Stored dataset items:
┌──

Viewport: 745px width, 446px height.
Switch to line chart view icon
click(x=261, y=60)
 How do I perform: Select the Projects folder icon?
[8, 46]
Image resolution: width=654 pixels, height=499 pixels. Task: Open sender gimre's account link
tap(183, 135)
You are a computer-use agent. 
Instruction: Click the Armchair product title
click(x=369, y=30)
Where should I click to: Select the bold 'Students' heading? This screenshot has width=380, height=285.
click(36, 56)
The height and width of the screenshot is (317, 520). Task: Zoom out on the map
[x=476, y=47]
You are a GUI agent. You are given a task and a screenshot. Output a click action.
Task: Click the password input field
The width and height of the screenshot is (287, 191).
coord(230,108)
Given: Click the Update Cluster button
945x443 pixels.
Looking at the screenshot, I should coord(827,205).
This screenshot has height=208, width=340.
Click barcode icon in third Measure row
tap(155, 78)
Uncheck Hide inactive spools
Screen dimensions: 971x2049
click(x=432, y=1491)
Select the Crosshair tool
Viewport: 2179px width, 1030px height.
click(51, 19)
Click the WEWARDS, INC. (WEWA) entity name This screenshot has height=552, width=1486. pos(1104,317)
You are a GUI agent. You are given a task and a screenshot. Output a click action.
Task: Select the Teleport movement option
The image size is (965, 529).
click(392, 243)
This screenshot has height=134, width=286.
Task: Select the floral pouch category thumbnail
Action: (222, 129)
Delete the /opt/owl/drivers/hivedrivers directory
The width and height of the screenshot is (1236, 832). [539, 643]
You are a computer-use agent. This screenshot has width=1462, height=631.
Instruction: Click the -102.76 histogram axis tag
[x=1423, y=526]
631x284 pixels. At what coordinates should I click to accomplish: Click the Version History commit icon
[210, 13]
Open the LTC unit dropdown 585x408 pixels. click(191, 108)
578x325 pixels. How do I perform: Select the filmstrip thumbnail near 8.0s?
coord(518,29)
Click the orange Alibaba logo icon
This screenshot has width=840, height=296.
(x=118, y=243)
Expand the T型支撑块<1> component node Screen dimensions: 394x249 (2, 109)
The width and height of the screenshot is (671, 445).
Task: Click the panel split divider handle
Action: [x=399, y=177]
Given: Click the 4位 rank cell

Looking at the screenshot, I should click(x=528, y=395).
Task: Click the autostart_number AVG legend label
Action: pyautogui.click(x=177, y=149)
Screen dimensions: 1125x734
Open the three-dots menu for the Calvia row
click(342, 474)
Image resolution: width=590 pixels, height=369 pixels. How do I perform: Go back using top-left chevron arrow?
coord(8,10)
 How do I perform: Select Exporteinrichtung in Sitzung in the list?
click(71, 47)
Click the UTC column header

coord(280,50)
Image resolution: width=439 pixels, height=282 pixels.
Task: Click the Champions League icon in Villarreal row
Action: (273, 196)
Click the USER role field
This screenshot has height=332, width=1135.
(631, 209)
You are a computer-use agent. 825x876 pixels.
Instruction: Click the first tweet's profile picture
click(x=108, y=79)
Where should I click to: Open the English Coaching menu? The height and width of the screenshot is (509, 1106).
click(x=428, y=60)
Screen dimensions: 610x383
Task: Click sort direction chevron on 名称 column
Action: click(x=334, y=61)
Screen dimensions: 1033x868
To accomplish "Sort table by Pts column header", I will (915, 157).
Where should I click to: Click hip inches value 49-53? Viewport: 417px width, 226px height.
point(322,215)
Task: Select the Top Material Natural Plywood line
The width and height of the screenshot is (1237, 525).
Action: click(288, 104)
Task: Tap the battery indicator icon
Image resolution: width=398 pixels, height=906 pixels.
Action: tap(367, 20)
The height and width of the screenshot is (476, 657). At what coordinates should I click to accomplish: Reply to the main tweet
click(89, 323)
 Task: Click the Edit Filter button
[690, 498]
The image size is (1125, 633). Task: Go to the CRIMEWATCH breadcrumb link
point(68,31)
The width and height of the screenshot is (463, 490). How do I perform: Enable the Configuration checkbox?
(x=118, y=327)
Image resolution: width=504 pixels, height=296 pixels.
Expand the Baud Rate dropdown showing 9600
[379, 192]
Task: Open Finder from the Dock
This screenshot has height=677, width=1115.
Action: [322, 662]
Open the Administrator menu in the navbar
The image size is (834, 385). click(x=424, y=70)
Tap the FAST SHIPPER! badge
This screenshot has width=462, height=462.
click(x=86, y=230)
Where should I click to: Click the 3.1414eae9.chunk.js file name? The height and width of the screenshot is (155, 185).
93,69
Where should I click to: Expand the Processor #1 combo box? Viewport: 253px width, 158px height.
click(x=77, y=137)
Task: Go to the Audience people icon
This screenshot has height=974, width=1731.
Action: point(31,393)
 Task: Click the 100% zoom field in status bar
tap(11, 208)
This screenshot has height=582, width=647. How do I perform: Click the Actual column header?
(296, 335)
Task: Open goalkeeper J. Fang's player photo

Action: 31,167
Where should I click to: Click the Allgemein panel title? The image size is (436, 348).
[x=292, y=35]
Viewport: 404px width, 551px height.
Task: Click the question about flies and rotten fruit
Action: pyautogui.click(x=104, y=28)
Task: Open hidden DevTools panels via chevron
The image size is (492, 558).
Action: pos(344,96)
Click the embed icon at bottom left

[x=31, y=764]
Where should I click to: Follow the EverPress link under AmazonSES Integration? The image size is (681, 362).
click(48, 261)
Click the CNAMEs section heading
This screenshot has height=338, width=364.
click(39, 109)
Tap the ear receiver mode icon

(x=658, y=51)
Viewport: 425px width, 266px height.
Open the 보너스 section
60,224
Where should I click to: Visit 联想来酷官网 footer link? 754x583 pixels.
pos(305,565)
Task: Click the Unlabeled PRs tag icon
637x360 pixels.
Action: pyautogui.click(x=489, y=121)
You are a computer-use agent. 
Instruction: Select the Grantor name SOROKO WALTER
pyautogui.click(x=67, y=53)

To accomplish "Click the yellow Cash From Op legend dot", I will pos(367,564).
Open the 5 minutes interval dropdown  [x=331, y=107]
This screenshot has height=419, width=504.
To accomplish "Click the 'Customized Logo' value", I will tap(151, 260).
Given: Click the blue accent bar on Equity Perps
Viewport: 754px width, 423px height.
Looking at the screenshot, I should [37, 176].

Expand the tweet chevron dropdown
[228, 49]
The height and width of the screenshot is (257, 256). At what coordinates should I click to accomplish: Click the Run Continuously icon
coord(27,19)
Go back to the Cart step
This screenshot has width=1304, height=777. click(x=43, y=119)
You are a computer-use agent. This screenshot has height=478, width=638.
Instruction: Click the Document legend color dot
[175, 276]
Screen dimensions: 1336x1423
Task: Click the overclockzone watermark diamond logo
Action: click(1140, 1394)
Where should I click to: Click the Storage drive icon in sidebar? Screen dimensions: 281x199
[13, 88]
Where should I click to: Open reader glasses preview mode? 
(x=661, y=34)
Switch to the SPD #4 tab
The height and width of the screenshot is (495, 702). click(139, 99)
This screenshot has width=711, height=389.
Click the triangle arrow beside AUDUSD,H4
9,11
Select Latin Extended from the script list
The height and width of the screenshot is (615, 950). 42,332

└──

» What needs to be done
Convert these lines into a Markdown table with the columns Row and Line, numbering each line and skipping any blank ones.

» Full output
| Row | Line |
|---|---|
| 1 | Viewport: 745px width, 446px height. |
| 2 | Switch to line chart view icon |
| 3 | click(x=261, y=60) |
| 4 |  How do I perform: Select the Projects folder icon? |
| 5 | [8, 46] |
| 6 | Image resolution: width=654 pixels, height=499 pixels. Task: Open sender gimre's account link |
| 7 | tap(183, 135) |
| 8 | You are a computer-use agent.  |
| 9 | Instruction: Click the Armchair product title |
| 10 | click(x=369, y=30) |
| 11 | Where should I click to: Select the bold 'Students' heading? This screenshot has width=380, height=285. |
| 12 | click(36, 56) |
| 13 | The height and width of the screenshot is (317, 520). Task: Zoom out on the map |
| 14 | [x=476, y=47] |
| 15 | You are a GUI agent. You are given a task and a screenshot. Output a click action. |
| 16 | Task: Click the password input field |
| 17 | The width and height of the screenshot is (287, 191). |
| 18 | coord(230,108) |
| 19 | Given: Click the Update Cluster button |
| 20 | 945x443 pixels. |
| 21 | Looking at the screenshot, I should coord(827,205). |
| 22 | This screenshot has height=208, width=340. |
| 23 | Click barcode icon in third Measure row |
| 24 | tap(155, 78) |
| 25 | Uncheck Hide inactive spools |
| 26 | Screen dimensions: 971x2049 |
| 27 | click(x=432, y=1491) |
| 28 | Select the Crosshair tool |
| 29 | Viewport: 2179px width, 1030px height. |
| 30 | click(51, 19) |
| 31 | Click the WEWARDS, INC. (WEWA) entity name This screenshot has height=552, width=1486. pos(1104,317) |
| 32 | You are a GUI agent. You are given a task and a screenshot. Output a click action. |
| 33 | Task: Select the Teleport movement option |
| 34 | The image size is (965, 529). |
| 35 | click(392, 243) |
| 36 | This screenshot has height=134, width=286. |
| 37 | Task: Select the floral pouch category thumbnail |
| 38 | Action: (222, 129) |
| 39 | Delete the /opt/owl/drivers/hivedrivers directory |
| 40 | The width and height of the screenshot is (1236, 832). [539, 643] |
| 41 | You are a computer-use agent. This screenshot has width=1462, height=631. |
| 42 | Instruction: Click the -102.76 histogram axis tag |
| 43 | [x=1423, y=526] |
| 44 | 631x284 pixels. At what coordinates should I click to accomplish: Click the Version History commit icon |
| 45 | [210, 13] |
| 46 | Open the LTC unit dropdown 585x408 pixels. click(191, 108) |
| 47 | 578x325 pixels. How do I perform: Select the filmstrip thumbnail near 8.0s? |
| 48 | coord(518,29) |
| 49 | Click the orange Alibaba logo icon |
| 50 | This screenshot has width=840, height=296. |
| 51 | (x=118, y=243) |
| 52 | Expand the T型支撑块<1> component node Screen dimensions: 394x249 (2, 109) |
| 53 | The width and height of the screenshot is (671, 445). |
| 54 | Task: Click the panel split divider handle |
| 55 | Action: [x=399, y=177] |
| 56 | Given: Click the 4位 rank cell |
| 57 | Looking at the screenshot, I should click(x=528, y=395). |
| 58 | Task: Click the autostart_number AVG legend label |
| 59 | Action: pyautogui.click(x=177, y=149) |
| 60 | Screen dimensions: 1125x734 |
| 61 | Open the three-dots menu for the Calvia row |
| 62 | click(342, 474) |
| 63 | Image resolution: width=590 pixels, height=369 pixels. How do I perform: Go back using top-left chevron arrow? |
| 64 | coord(8,10) |
| 65 |  How do I perform: Select Exporteinrichtung in Sitzung in the list? |
| 66 | click(71, 47) |
| 67 | Click the UTC column header |
| 68 | coord(280,50) |
| 69 | Image resolution: width=439 pixels, height=282 pixels. |
| 70 | Task: Click the Champions League icon in Villarreal row |
| 71 | Action: (273, 196) |
| 72 | Click the USER role field |
| 73 | This screenshot has height=332, width=1135. |
| 74 | (631, 209) |
| 75 | You are a computer-use agent. 825x876 pixels. |
| 76 | Instruction: Click the first tweet's profile picture |
| 77 | click(x=108, y=79) |
| 78 | Where should I click to: Open the English Coaching menu? The height and width of the screenshot is (509, 1106). |
| 79 | click(x=428, y=60) |
| 80 | Screen dimensions: 610x383 |
| 81 | Task: Click sort direction chevron on 名称 column |
| 82 | Action: click(x=334, y=61) |
| 83 | Screen dimensions: 1033x868 |
| 84 | To accomplish "Sort table by Pts column header", I will (915, 157). |
| 85 | Where should I click to: Click hip inches value 49-53? Viewport: 417px width, 226px height. |
| 86 | point(322,215) |
| 87 | Task: Select the Top Material Natural Plywood line |
| 88 | The width and height of the screenshot is (1237, 525). |
| 89 | Action: click(288, 104) |
| 90 | Task: Tap the battery indicator icon |
| 91 | Image resolution: width=398 pixels, height=906 pixels. |
| 92 | Action: tap(367, 20) |
| 93 | The height and width of the screenshot is (476, 657). At what coordinates should I click to accomplish: Reply to the main tweet |
| 94 | click(89, 323) |
| 95 |  Task: Click the Edit Filter button |
| 96 | [690, 498] |
| 97 | The image size is (1125, 633). Task: Go to the CRIMEWATCH breadcrumb link |
| 98 | point(68,31) |
| 99 | The width and height of the screenshot is (463, 490). How do I perform: Enable the Configuration checkbox? |
| 100 | (x=118, y=327) |
| 101 | Image resolution: width=504 pixels, height=296 pixels. |
| 102 | Expand the Baud Rate dropdown showing 9600 |
| 103 | [379, 192] |
| 104 | Task: Open Finder from the Dock |
| 105 | This screenshot has height=677, width=1115. |
| 106 | Action: [322, 662] |
| 107 | Open the Administrator menu in the navbar |
| 108 | The image size is (834, 385). click(x=424, y=70) |
| 109 | Tap the FAST SHIPPER! badge |
| 110 | This screenshot has width=462, height=462. |
| 111 | click(x=86, y=230) |
| 112 | Where should I click to: Click the 3.1414eae9.chunk.js file name? The height and width of the screenshot is (155, 185). |
| 113 | 93,69 |
| 114 | Where should I click to: Expand the Processor #1 combo box? Viewport: 253px width, 158px height. |
| 115 | click(x=77, y=137) |
| 116 | Task: Go to the Audience people icon |
| 117 | This screenshot has height=974, width=1731. |
| 118 | Action: point(31,393) |
| 119 |  Task: Click the 100% zoom field in status bar |
| 120 | tap(11, 208) |
| 121 | This screenshot has height=582, width=647. How do I perform: Click the Actual column header? |
| 122 | (296, 335) |
| 123 | Task: Open goalkeeper J. Fang's player photo |
| 124 | Action: 31,167 |
| 125 | Where should I click to: Click the Allgemein panel title? The image size is (436, 348). |
| 126 | [x=292, y=35] |
| 127 | Viewport: 404px width, 551px height. |
| 128 | Task: Click the question about flies and rotten fruit |
| 129 | Action: pyautogui.click(x=104, y=28) |
| 130 | Task: Open hidden DevTools panels via chevron |
| 131 | The image size is (492, 558). |
| 132 | Action: pos(344,96) |
| 133 | Click the embed icon at bottom left |
| 134 | [x=31, y=764] |
| 135 | Where should I click to: Follow the EverPress link under AmazonSES Integration? The image size is (681, 362). |
| 136 | click(48, 261) |
| 137 | Click the CNAMEs section heading |
| 138 | This screenshot has height=338, width=364. |
| 139 | click(39, 109) |
| 140 | Tap the ear receiver mode icon |
| 141 | (x=658, y=51) |
| 142 | Viewport: 425px width, 266px height. |
| 143 | Open the 보너스 section |
| 144 | 60,224 |
| 145 | Where should I click to: Visit 联想来酷官网 footer link? 754x583 pixels. |
| 146 | pos(305,565) |
| 147 | Task: Click the Unlabeled PRs tag icon |
| 148 | 637x360 pixels. |
| 149 | Action: pyautogui.click(x=489, y=121) |
| 150 | You are a computer-use agent.  |
| 151 | Instruction: Select the Grantor name SOROKO WALTER |
| 152 | pyautogui.click(x=67, y=53) |
| 153 | To accomplish "Click the yellow Cash From Op legend dot", I will pos(367,564). |
| 154 | Open the 5 minutes interval dropdown  [x=331, y=107] |
| 155 | This screenshot has height=419, width=504. |
| 156 | To accomplish "Click the 'Customized Logo' value", I will tap(151, 260). |
| 157 | Given: Click the blue accent bar on Equity Perps |
| 158 | Viewport: 754px width, 423px height. |
| 159 | Looking at the screenshot, I should [37, 176]. |
| 160 | Expand the tweet chevron dropdown |
| 161 | [228, 49] |
| 162 | The height and width of the screenshot is (257, 256). At what coordinates should I click to accomplish: Click the Run Continuously icon |
| 163 | coord(27,19) |
| 164 | Go back to the Cart step |
| 165 | This screenshot has width=1304, height=777. click(x=43, y=119) |
| 166 | You are a computer-use agent. This screenshot has height=478, width=638. |
| 167 | Instruction: Click the Document legend color dot |
| 168 | [175, 276] |
| 169 | Screen dimensions: 1336x1423 |
| 170 | Task: Click the overclockzone watermark diamond logo |
| 171 | Action: click(1140, 1394) |
| 172 | Where should I click to: Click the Storage drive icon in sidebar? Screen dimensions: 281x199 |
| 173 | [13, 88] |
| 174 | Where should I click to: Open reader glasses preview mode?  |
| 175 | (x=661, y=34) |
| 176 | Switch to the SPD #4 tab |
| 177 | The height and width of the screenshot is (495, 702). click(139, 99) |
| 178 | This screenshot has width=711, height=389. |
| 179 | Click the triangle arrow beside AUDUSD,H4 |
| 180 | 9,11 |
| 181 | Select Latin Extended from the script list |
| 182 | The height and width of the screenshot is (615, 950). 42,332 |